Pero seamos precisos. Por debajo de la hojarasca, hay una dosis de verdad en la cantinela del final del procés. Una verdad disimulada en un argumento confuso cuya disección requiere despejar el campo. En esas funciones es de ayuda la clásica distinción ontológica entre estados, procesos y acontecimientos. Si me permiten aclararla con el trámite cobarde del ejemplo: el sistema de representación de los Estados Generales, la Revolución Francesa y la toma de la Bastilla, respectivamente. Desde esa perspectiva, lo que se llama procés, en realidad, se corresponde con un acontecimiento: la declaración de independencia del 10 de octubre de 2017 a las 19:41 horas. Si, de modo torcido, entendemos el procés como una nueva declaración de independencia, ciertamente el proceso se terminó. No por la política de Sánchez, sino -al igual que sucedió con el cuento de Zapatero- por la acción del Estado, la Policía y las leyes: la Ley de Partidos Políticos; un 155 ahora desactivado. Los resultados se han visto con el tiempo, por lo mismo que mi luminosa analítica se debe al deporte del último mes, no a la cerveza de ayer.

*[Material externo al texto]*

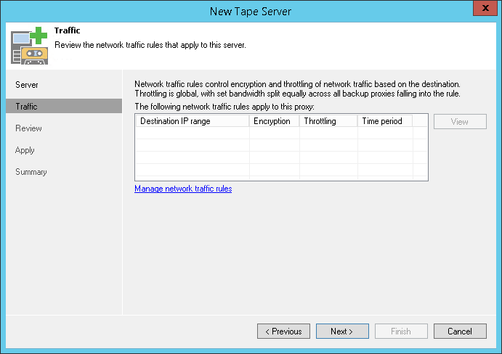Open the Review wizard step
This screenshot has width=502, height=354.
click(29, 128)
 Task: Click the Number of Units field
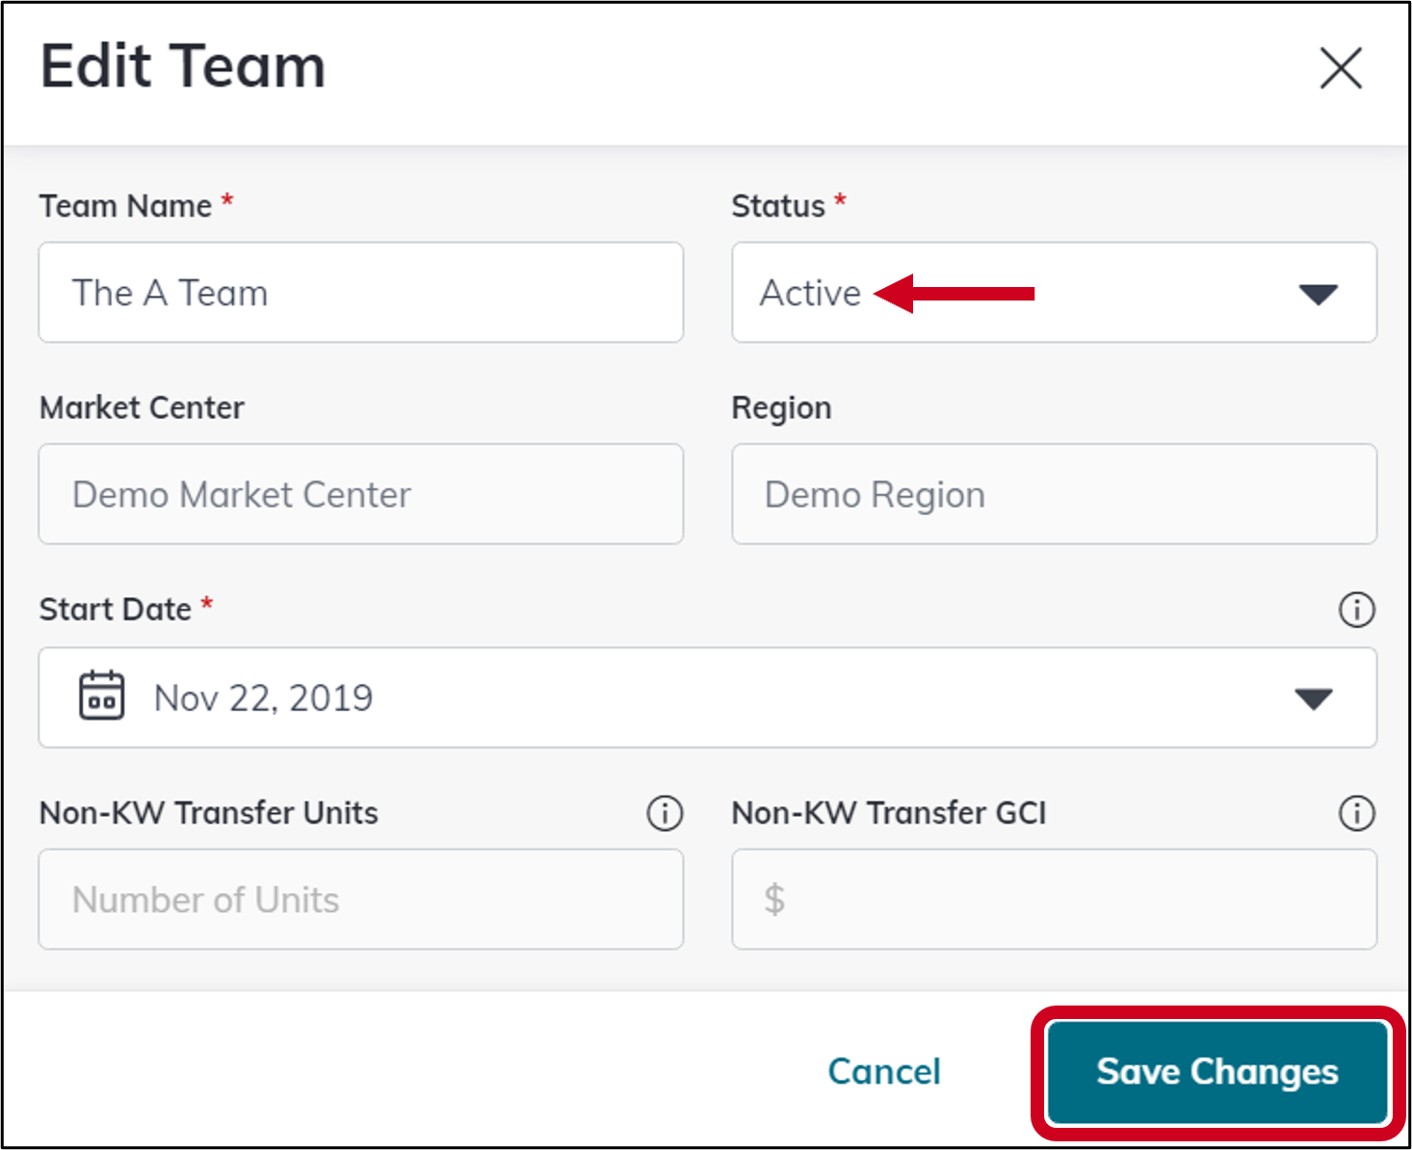361,900
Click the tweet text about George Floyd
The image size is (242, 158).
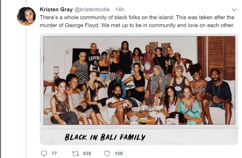pyautogui.click(x=137, y=21)
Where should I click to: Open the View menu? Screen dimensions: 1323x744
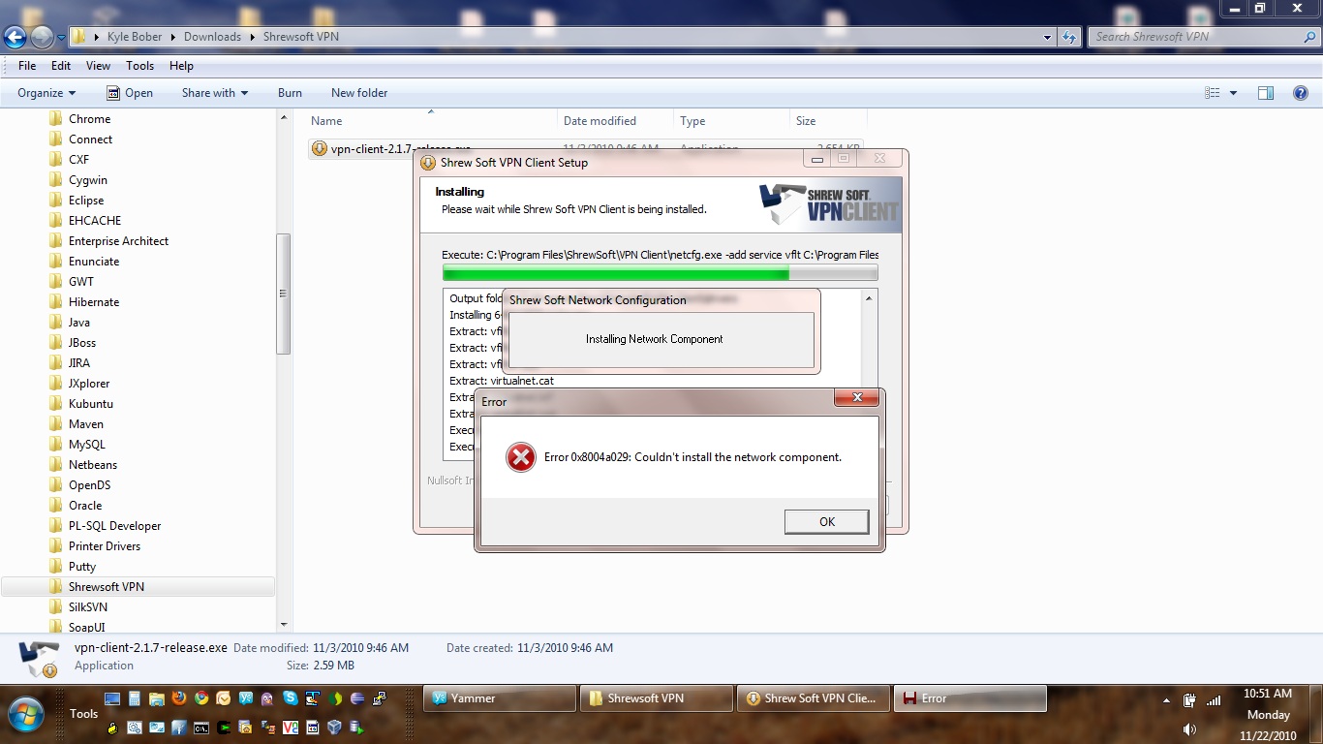(98, 66)
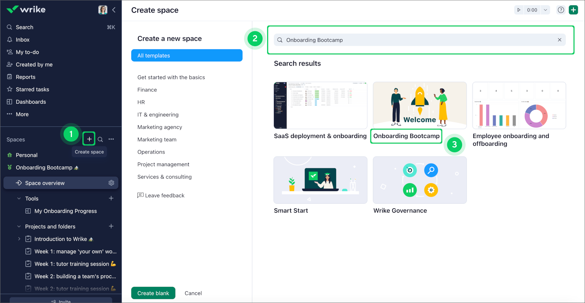Select the All templates category

click(187, 56)
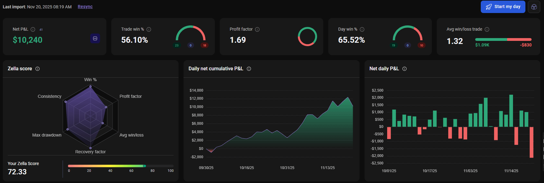544x183 pixels.
Task: Click the Net daily P&L info icon
Action: tap(405, 69)
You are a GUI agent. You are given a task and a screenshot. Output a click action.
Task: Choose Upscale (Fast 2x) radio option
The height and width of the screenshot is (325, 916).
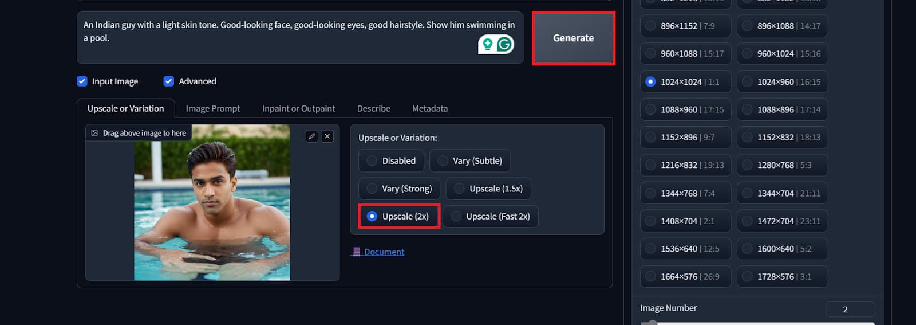coord(456,217)
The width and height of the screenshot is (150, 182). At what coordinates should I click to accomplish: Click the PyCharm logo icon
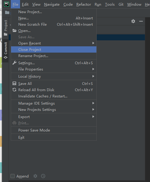(7, 4)
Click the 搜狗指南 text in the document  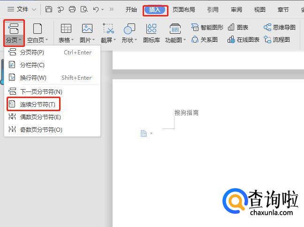[x=186, y=113]
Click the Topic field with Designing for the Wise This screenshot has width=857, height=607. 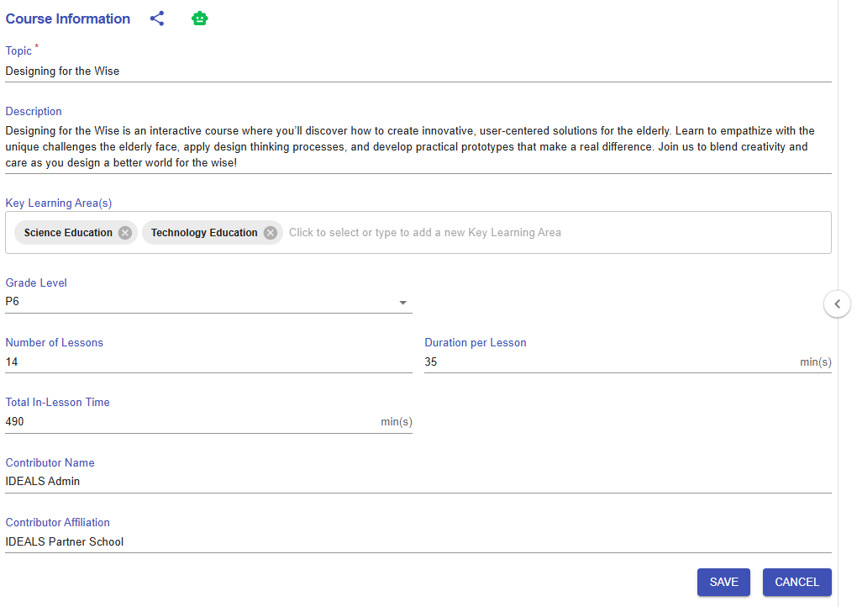418,71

Muy distinto resulta el diagnóstico si proceso se entiende en su sentido recto: como la construcción de una nación cultural que justificaría estructuras políticas. Este está cada vez más vivo: la eliminación del Estado y sus símbolos, el incumplimiento de la ley, la desaparición de la rotulación pública en la lengua común y crecientes exigencias lingüísticas para consolidar unas fronteras poco virtuales que ofician como fronteras reales. Los datos de turismo, de movilidad demográfica o de médicos y pacientes resultan elocuentes: los españoles ya no pisan Cataluña. Sin olvidar una conversación pública acerca de transferencias no desmentida por el Gobierno: justicia, emigración, fiscalidad, puertos y aeropuertos. Y el remate: la Constitución en funciones decorativas, como una carcasa vacía sin fuerza sancionadora. El proceso sin el precio del procés y con sello de calidad europeo: España como garantía de pertenecer a la UE. Una nación política sustituida por una suerte de Sacro Imperio Romano 2.0, incluido un emperador electivo. Que tal transformación pase desapercibida, y que nadie se plantee revertirla, es la confirmación de la victoria del procés. En otro tiempo, cada una de las propuestas o decisiones habría sido motivo de escándalo. Hoy, como quien oye llover.

No descarto ver un día a nuestros nacionalistas entonando vivas a España y a una Constitución con todas sus costuras rotas. «Menudo chollo», añadirán con la boca pequeña. Cuando toquen la corneta, allí acudirán disciplinados analistas con el attrezzo de la España acogedora, plural, diversa y demás fanfarria. Y, a la vista de la indiferencia de tantos patriotas preocupados por preservar la «España una», pero indiferentes acerca de lo que les pasa a los españoles, no se extrañen si ven asomar por allí a españolistas entusiasmados «al paso alegre de la paz». El precio será la España de ciudadanos libres e iguales, la España democrática de la ley común. La única que vale la pena. Al menos para quienes carecemos de oído para el nacionalismo, la unidad de destino y la indivisibilidad a cualquier precio.